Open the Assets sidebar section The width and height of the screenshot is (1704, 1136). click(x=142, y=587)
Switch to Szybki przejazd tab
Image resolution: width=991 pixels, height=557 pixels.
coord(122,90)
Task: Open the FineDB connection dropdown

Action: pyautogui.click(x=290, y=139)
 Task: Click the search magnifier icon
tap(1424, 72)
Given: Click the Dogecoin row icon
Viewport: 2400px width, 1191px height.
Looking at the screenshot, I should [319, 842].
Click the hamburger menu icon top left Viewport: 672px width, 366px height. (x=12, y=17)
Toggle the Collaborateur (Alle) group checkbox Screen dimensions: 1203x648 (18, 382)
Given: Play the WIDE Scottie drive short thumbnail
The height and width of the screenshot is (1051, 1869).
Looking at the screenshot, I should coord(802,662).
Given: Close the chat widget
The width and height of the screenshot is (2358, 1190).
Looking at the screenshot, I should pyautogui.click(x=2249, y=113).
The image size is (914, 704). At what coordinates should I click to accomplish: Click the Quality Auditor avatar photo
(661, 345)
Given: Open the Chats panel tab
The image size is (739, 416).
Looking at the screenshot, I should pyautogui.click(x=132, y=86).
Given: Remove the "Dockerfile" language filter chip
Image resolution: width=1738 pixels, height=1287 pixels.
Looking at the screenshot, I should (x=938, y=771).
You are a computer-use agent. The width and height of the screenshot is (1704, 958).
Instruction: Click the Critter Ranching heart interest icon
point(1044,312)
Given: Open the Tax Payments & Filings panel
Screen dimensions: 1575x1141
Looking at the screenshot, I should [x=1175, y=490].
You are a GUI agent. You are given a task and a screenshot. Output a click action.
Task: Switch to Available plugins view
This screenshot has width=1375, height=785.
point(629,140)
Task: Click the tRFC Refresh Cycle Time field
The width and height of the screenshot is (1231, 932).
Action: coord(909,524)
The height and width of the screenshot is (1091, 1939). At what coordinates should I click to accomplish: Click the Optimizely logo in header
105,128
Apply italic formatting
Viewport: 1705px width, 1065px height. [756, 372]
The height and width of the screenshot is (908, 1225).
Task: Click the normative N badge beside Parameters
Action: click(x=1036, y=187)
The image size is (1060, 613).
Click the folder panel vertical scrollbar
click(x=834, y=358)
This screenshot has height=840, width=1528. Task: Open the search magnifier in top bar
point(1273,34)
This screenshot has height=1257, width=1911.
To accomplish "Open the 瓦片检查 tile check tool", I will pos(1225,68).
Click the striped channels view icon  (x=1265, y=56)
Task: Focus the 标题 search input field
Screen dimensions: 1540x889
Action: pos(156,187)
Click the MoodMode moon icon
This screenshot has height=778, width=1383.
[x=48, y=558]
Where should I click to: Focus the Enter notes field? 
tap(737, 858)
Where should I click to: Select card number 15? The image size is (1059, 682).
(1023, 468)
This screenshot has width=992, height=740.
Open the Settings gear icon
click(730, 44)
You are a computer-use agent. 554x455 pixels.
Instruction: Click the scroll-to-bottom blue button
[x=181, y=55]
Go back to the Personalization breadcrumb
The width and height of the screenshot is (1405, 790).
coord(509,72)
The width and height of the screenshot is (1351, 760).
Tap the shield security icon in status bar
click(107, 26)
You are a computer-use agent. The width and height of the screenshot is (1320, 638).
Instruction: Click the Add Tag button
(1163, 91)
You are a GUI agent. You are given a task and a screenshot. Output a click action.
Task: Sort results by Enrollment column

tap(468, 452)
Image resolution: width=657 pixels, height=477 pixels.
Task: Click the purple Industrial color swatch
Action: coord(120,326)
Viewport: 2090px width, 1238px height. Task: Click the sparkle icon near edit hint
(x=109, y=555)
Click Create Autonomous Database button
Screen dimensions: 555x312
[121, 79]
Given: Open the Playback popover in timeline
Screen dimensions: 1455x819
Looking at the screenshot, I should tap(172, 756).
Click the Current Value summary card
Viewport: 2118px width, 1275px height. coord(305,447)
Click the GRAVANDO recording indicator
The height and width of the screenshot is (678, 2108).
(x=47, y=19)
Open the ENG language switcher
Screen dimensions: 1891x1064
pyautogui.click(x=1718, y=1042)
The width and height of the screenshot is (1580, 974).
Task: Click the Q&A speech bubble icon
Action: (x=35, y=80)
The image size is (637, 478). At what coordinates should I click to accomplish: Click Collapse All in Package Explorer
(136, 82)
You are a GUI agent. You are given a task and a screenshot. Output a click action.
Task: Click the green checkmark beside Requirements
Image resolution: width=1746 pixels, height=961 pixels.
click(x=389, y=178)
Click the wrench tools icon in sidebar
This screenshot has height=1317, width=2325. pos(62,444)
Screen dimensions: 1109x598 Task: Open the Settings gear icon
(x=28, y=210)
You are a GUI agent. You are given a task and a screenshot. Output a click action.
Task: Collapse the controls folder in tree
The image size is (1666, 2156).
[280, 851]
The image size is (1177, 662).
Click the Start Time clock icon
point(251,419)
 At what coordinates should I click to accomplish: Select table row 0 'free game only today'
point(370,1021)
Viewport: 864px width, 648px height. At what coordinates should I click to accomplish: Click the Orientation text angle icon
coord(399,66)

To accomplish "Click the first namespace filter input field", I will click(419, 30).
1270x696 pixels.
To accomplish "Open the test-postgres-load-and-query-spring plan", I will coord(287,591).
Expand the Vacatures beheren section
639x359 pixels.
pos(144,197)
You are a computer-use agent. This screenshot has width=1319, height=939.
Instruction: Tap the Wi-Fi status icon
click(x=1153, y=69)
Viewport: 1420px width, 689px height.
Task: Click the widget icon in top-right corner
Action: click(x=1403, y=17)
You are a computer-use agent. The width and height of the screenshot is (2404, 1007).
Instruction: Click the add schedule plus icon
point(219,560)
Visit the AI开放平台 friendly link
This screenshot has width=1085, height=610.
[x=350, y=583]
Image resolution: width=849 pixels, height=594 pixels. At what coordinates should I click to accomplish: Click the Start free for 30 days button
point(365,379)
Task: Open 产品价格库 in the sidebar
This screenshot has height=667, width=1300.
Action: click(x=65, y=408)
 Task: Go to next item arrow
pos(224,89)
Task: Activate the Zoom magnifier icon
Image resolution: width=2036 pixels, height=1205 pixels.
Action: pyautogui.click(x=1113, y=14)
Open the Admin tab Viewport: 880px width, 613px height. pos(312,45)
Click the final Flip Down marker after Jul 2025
● ● ● ●
#### [TASK DESCRIPTION]
In the listing above, find the line with "Viewport: 2400px width, 1191px height." and the line with "Given: Close the chat widget", then print exactly those two lines and every line between them, and nothing more.

#### [REPLY TO THE TASK]
Viewport: 2400px width, 1191px height.
Looking at the screenshot, I should [319, 842].
Click the hamburger menu icon top left Viewport: 672px width, 366px height. (x=12, y=17)
Toggle the Collaborateur (Alle) group checkbox Screen dimensions: 1203x648 (18, 382)
Given: Play the WIDE Scottie drive short thumbnail
The height and width of the screenshot is (1051, 1869).
Looking at the screenshot, I should coord(802,662).
Given: Close the chat widget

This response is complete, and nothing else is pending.